▸ TASK GOAL
Convert everything in the listing below, from the line containing "Screen dimensions: 681x383" down to the line containing "coord(253,74)", into a Markdown table with the columns Row and Entry. Number each line in Row, put its text in Entry, and skip any blank lines.

▸ EXTRACTED MATERIAL
(begin)

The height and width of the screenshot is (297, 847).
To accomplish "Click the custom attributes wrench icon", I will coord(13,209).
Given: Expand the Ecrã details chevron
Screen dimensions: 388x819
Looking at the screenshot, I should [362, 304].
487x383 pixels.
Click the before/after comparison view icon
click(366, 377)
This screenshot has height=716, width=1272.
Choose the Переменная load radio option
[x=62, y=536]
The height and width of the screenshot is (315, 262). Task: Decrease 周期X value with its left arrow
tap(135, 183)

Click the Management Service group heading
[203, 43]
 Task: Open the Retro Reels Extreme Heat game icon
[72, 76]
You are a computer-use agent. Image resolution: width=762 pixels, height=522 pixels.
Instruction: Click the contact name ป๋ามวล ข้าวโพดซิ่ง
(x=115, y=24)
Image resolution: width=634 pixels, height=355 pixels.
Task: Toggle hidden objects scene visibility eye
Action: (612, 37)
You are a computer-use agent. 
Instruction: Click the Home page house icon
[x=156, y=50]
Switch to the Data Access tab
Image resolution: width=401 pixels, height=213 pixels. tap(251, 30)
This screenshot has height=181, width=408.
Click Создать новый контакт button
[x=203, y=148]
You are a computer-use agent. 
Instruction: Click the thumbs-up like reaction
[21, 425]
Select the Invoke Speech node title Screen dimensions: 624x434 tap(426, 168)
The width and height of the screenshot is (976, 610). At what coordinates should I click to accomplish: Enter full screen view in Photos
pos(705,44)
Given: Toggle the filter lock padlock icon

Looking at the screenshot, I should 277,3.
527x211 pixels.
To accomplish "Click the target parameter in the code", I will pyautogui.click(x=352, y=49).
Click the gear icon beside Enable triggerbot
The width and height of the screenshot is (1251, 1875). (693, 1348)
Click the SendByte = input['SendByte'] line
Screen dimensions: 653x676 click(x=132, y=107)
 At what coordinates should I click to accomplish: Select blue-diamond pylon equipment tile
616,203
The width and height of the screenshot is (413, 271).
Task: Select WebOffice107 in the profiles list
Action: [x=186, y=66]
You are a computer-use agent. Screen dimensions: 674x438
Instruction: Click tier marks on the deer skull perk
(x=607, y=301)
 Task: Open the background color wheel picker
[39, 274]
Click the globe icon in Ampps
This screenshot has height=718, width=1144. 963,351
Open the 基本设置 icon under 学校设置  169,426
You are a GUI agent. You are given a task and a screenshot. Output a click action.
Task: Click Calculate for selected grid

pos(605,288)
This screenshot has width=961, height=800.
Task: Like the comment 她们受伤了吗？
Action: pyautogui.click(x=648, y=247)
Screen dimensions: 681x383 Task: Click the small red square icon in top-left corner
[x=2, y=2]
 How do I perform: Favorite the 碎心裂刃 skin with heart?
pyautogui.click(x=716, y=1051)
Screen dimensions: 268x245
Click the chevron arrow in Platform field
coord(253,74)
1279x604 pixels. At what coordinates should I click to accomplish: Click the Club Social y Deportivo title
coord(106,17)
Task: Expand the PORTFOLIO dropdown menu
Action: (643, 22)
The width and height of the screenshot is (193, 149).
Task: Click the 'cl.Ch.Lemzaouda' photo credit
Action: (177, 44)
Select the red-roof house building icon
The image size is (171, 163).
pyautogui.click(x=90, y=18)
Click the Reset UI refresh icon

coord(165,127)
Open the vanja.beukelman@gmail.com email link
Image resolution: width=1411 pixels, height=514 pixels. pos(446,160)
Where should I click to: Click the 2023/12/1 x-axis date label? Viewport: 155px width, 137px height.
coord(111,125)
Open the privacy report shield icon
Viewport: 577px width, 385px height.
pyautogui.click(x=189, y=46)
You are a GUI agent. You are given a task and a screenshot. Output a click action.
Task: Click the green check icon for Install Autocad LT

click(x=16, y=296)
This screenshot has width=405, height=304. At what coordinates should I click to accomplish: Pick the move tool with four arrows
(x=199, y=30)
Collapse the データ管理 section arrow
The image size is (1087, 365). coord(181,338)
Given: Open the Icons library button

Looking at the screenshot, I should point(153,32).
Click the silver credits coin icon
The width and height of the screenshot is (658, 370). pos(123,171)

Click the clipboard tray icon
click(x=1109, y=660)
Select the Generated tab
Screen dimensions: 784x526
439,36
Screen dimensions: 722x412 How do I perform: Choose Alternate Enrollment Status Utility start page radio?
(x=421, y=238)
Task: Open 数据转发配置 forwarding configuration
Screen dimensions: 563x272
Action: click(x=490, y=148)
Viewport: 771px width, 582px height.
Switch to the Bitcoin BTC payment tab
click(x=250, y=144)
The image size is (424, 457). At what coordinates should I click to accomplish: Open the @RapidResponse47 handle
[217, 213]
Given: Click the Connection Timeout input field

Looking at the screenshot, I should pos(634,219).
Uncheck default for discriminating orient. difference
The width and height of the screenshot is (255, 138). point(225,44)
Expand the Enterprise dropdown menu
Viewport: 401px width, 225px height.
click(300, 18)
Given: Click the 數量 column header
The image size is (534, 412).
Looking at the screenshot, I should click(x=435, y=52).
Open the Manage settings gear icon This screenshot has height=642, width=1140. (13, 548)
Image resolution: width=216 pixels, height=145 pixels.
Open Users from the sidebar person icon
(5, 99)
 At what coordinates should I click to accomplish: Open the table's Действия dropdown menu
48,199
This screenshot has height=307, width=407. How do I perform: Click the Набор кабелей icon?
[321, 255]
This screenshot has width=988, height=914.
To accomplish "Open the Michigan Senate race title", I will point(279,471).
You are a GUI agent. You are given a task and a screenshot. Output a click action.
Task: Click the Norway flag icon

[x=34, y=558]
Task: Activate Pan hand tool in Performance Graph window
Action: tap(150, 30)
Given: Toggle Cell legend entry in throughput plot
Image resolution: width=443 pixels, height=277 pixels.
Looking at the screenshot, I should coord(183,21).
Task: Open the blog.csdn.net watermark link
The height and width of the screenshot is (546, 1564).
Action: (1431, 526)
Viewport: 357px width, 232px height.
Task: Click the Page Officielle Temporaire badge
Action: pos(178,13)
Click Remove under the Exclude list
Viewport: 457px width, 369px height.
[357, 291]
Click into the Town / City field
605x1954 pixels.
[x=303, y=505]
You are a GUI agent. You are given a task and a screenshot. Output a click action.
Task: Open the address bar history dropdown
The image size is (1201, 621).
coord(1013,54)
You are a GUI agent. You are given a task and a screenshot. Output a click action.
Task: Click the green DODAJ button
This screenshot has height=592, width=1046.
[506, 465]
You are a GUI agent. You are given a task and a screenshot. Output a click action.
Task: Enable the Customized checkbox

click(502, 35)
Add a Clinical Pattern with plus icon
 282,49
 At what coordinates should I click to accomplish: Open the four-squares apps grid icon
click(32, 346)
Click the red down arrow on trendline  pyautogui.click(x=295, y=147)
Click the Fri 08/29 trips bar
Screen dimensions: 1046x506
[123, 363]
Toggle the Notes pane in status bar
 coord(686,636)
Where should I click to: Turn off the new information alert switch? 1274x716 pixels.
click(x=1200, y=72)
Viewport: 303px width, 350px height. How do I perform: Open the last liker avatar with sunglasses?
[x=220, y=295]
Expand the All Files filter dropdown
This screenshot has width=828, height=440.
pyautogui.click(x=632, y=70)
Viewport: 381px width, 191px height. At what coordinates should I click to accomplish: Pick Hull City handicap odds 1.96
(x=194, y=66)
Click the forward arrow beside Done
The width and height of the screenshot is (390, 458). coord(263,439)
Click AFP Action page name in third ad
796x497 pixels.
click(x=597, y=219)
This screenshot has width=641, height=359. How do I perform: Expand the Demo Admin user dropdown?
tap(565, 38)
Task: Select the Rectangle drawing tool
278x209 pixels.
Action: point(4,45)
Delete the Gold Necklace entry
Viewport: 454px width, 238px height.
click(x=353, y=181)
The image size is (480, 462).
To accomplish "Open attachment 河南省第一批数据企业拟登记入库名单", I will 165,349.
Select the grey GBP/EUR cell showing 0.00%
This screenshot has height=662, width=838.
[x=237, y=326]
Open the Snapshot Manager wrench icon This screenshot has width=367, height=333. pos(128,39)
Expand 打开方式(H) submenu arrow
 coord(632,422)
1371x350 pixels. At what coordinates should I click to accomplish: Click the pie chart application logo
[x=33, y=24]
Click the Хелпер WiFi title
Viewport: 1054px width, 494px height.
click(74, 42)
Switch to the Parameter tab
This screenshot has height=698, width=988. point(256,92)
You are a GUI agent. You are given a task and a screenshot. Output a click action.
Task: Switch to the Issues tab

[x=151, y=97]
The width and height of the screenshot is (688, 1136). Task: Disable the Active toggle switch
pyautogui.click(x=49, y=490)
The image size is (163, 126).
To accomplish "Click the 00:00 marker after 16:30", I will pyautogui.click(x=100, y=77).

(end)

▸ TASK ANSWER
| Row | Entry |
|---|---|
| 1 | Screen dimensions: 681x383 Task: Click the small red square icon in top-left corner |
| 2 | [x=2, y=2] |
| 3 |  How do I perform: Favorite the 碎心裂刃 skin with heart? |
| 4 | pyautogui.click(x=716, y=1051) |
| 5 | Screen dimensions: 268x245 |
| 6 | Click the chevron arrow in Platform field |
| 7 | coord(253,74) |